Locate each line in the data below that contains the string "screenshot" and copy those lines in full. The match is case-sensitive.
— Start of RECORD EXTRACTS —
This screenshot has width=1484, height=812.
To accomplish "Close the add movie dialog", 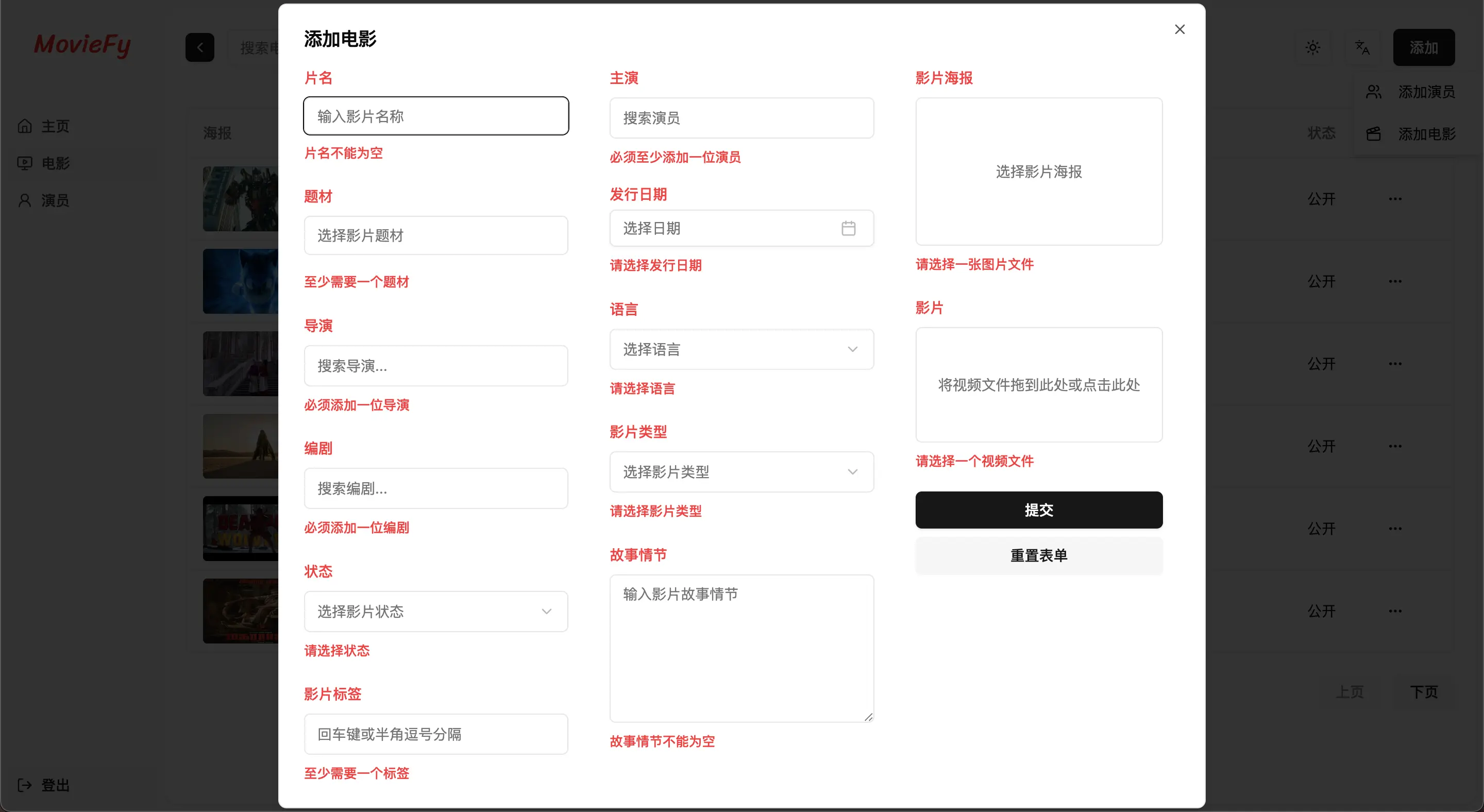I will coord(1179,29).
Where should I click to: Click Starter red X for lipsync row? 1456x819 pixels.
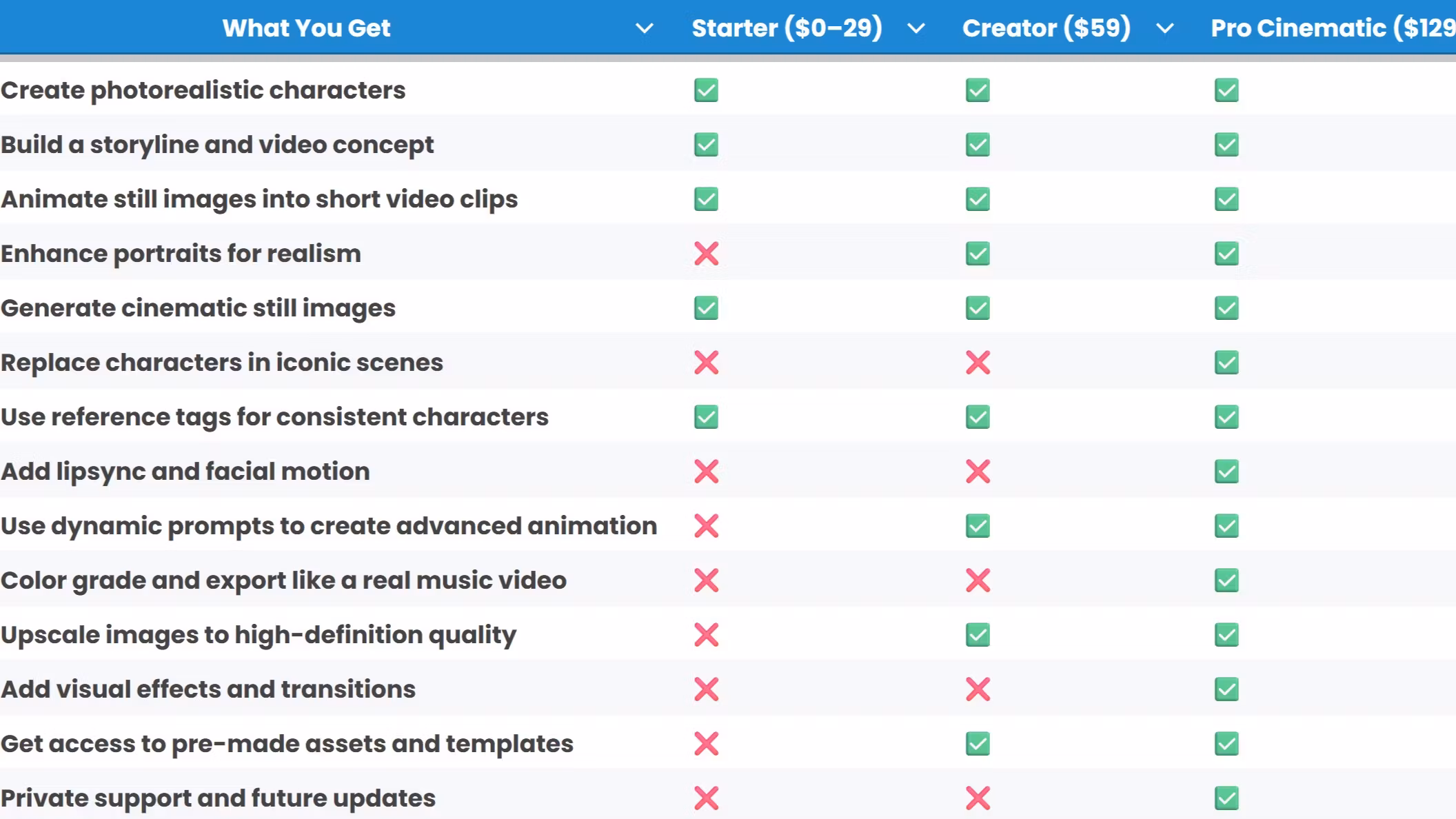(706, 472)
— End of RECORD EXTRACTS —
— Start of RECORD EXTRACTS —
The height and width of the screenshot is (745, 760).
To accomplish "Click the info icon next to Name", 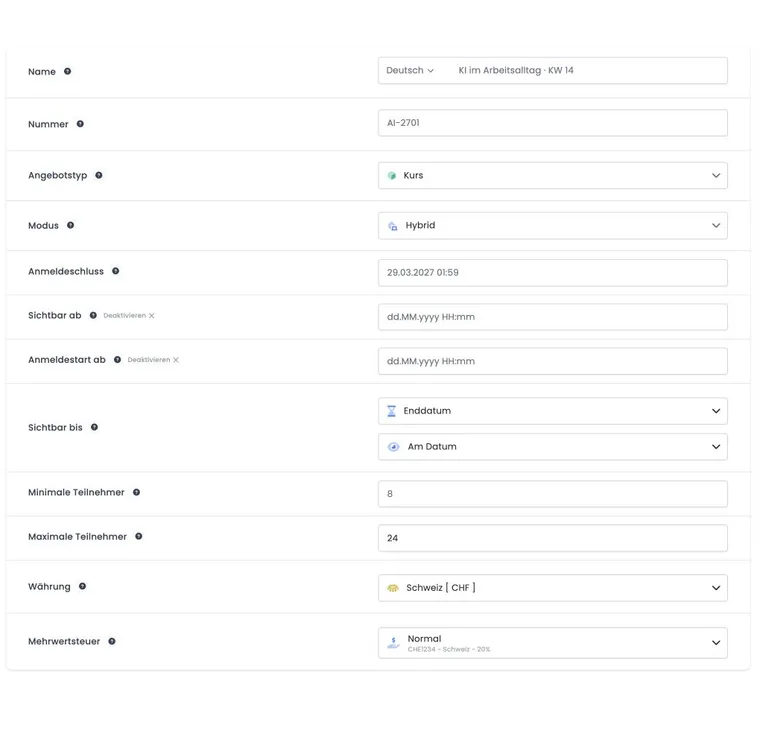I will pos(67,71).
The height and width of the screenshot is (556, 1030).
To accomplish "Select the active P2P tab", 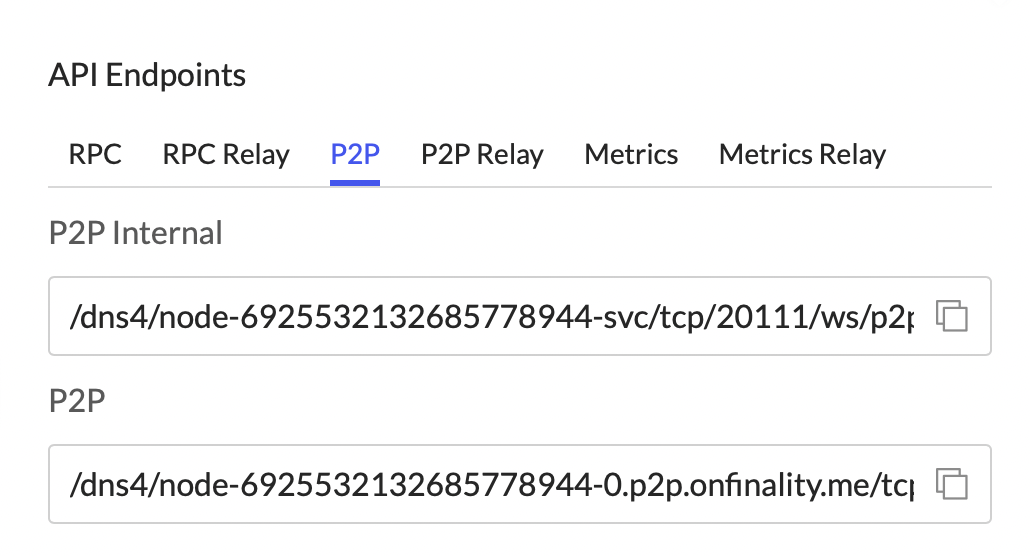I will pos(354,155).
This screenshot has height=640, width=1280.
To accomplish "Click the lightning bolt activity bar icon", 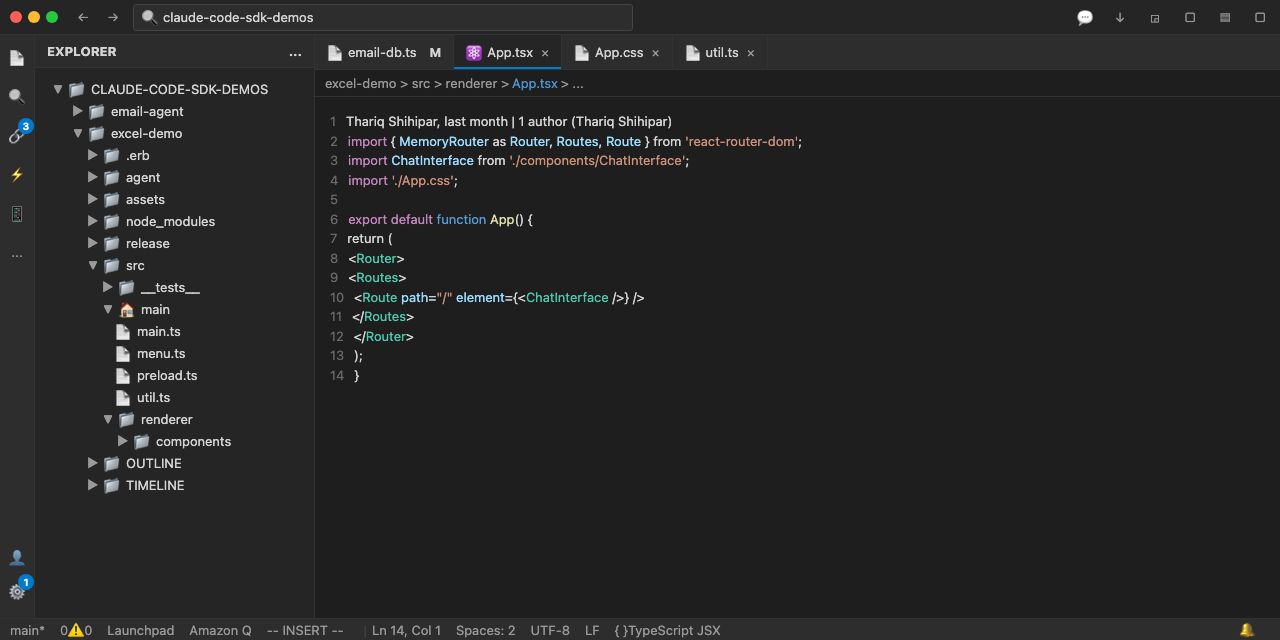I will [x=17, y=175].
— End of RECORD EXTRACTS —
### THE RESULT
This screenshot has width=1484, height=812.
The height and width of the screenshot is (745, 760).
The height and width of the screenshot is (556, 1030).
This screenshot has height=640, width=1280.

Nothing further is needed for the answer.